Si l’on fait le constat de l’obsolescence de nombreuses pratiques de la gauche traditionnelle (syndicats et partis) pour l’obtention de revendication dans le cadre de mouvements nationaux (comme le mouvement consacré à la lutte contre la réforme des retraites en 2019-2020), il nous paraît difficile toutefois d’avancer avec assurance que la “stratégie” des Gilets Jaunes est meilleure et plus productive par essence. Il apparaît clair que l’État et la bourgeoisie ont eu bien plus peur des Gilets Jaunes que du mouvement des retraites, ce qui se vérifie dans leurs réponses respectives à ces mouvements. Peut-on établir dès lors que les pratiques de l’un valent mieux que celles de l’autre ? Là encore, tout dépend du contexte, des objectifs à réaliser et des forces engagées.

En Allemagne, immédiatement après le début de la crise du COVID, de nombreuses initiatives ont été fondées ayant pour but de construire des structures d’aide mutuelle. Mais, malheureusement, pratiquement aucune de ces initiatives n’a dépassé le stade de groupe de discussion Telegram ou de projet de blog. Cela s’explique bien sûr par la situation défavorable du confinement d’une part, mais aussi par le manque de structures communautaires en Allemagne, entre autres. La dynamique de la mobilisation de masse avant le COVID en France a-t-elle conduit à des formes significatives de soutien mutuel ou à la construction des structures durables permettant de réagir à cette crise globale par le bas ?

Effectivement, à partir du premier confinement, il y a eu un mouvement de solidarité qui a pu se constituer dans de nombreux quartiers pour répondre autant que possible au besoin des personnes en difficulté. Toutefois, il ne nous semble pas que la dynamique politique du mouvement contre la réforme des retraites fin 2019 / début 2020 puisse expliquer cette solidarité. Celle-ci reposait davantage sur le maillage associatif existant (associations culturelles, sportives, etc.) et sur la constitution de Brigades de Solidarité Populaire, inspirées de ce qui avait pu se faire en Italie. Des collectifs de coursiers ont aussi pu se mobiliser pour aider à l’approvisionnement de SDF, des associations sportives de quartiers populaires se sont transformées en collectif de redistribution de nourriture, par exemple.
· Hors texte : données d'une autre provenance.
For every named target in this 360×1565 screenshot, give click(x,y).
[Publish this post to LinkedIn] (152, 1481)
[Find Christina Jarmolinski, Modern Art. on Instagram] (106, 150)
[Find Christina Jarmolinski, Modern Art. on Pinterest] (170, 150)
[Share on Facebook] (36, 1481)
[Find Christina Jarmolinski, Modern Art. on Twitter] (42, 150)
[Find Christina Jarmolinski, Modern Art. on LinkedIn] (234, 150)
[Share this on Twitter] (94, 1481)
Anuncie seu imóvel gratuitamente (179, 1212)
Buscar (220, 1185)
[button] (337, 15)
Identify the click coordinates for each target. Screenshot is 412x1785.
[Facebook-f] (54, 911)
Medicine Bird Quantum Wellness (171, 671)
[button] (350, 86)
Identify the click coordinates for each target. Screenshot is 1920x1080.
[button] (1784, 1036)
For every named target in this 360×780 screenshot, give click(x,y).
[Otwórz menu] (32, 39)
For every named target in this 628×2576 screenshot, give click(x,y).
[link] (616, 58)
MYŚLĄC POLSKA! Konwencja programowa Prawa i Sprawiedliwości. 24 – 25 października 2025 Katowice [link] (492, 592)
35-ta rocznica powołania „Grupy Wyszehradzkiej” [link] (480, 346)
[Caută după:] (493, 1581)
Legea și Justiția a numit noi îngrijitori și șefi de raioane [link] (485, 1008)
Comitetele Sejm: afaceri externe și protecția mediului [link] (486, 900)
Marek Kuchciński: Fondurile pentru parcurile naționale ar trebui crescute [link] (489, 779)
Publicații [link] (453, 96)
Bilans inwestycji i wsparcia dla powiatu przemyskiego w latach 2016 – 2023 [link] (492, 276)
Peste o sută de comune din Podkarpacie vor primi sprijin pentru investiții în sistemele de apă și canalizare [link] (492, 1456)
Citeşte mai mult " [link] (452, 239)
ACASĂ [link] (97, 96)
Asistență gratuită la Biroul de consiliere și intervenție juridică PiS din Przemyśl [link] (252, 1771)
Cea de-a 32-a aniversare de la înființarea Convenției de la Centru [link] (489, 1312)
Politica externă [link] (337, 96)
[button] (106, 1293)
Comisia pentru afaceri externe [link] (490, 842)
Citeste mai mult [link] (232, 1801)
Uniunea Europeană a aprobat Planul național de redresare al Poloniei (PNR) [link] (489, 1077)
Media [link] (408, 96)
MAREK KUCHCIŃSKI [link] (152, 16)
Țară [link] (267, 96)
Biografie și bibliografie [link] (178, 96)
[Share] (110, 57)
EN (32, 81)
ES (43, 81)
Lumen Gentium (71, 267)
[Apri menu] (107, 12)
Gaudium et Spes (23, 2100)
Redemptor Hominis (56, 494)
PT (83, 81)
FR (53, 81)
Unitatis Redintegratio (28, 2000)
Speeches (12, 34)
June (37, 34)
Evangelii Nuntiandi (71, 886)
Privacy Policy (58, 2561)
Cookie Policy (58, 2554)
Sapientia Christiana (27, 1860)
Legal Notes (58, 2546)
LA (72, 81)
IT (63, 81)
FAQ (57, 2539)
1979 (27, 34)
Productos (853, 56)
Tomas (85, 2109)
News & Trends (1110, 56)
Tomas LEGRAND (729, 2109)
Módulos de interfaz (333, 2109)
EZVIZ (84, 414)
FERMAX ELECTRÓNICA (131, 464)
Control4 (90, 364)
Toutefois, après le premier confinement, ces formes d’organisation de la solidarité apparues pour pallier aux manquements de l’État se sont délitées.

On ne peut pas vraiment expliquer ce moment de solidarité par la dynamique politique préexistante ; au début de la pandémie en France, il n’y a eu quasiment aucune forme de discours politique qui a pu exister dans le débat public sur la question sanitaire, la production des pandémies ou le rôle des institutions dans leur diffusion, etc. Dès lors, il paraît difficile d’expliquer comment un mouvement de contestation porté par des organisations de la gauche classique ait pu porter une critique de l’État dans sa gestion de la pandémie et une organisation parallèle de la solidarité dans un moment de crise.